Au printemps 2012, alors qu’il prenait son thé dans le jardin, il a remarqué une roche atypique. En la regardant de plus près à la loupe, il a pû observer très distinctement à sa surface les restes d’un oursin fossile. John Needham a tout d’abord pensé que cette roche provenait de terrains paléozoïques fossilifères, qui affleurent à quelques kilomètres de la gare. Intrigué par cette découverte, il décide toutefois en 2017 de contacter le Muséum National d’Histoire naturelle, qui transmet l’information à Bertrand Lefebvre, qui la relaie à la fois à Jeffrey Thompson (spécialiste des oursins paléozoïques) et à Daniel Vizcaïno. La piste ‘oursin paléozoïque’ ne pouvant pas être définitivement écartée à partir de l’examen des seuls clichés, les quatre coauteurs de la présente note décident de se réunir à la gare de Planès en août 2017, afin d’élucider cette énigme paléontologicoferroviaire : quel est l’âge de ce fossile et surtout, comment estil arrivé à la gare de Planès ?

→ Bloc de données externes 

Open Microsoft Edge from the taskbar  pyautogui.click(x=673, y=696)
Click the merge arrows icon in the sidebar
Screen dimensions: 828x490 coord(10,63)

L’examen détaillé du fossile ne confirme pas l’âge paléozoïque présumé, mais indique qu’il s’agit d’un fragment de spatangoïde, vraisemblablement crétacé. La présence de ce fossile sur le site de la gare de Planès est donc géologiquement incongrue. Elle s’explique vraisemblablement par l’extraction depuis des décennies de granulats utilisés pour le ballast des voies ferrées, dans des carrières ouvertes dans les calcaires du Jurassique supérieur et du Crétacé inférieur affleurant dans la partie orientale des Corbières, en bordure de la plaine du Roussillon. Les faciès les plus recherchés pour cet usage, en raison de leurs caractéristiques géotechniques, consistent en une puissante série de marnes sombres avec intercalations de calcaires siliceux et de grès en grande partie métamorphisés d'âge albien. L'ensemble constitue l'essentiel des affleurements du synclinorium de SaintPauldeFenouillet. Il apparaît ainsi que l’essentiel du ballast utilisé pour les voies ferrées des Pyrénées orientales provient de niveaux albiens extraits dans la carrière d'Espira de l'Agly, ce qui permet donc d’expliquer la présence d’un spatangoïde crétacé dans le jardin de J. Needham à Planès.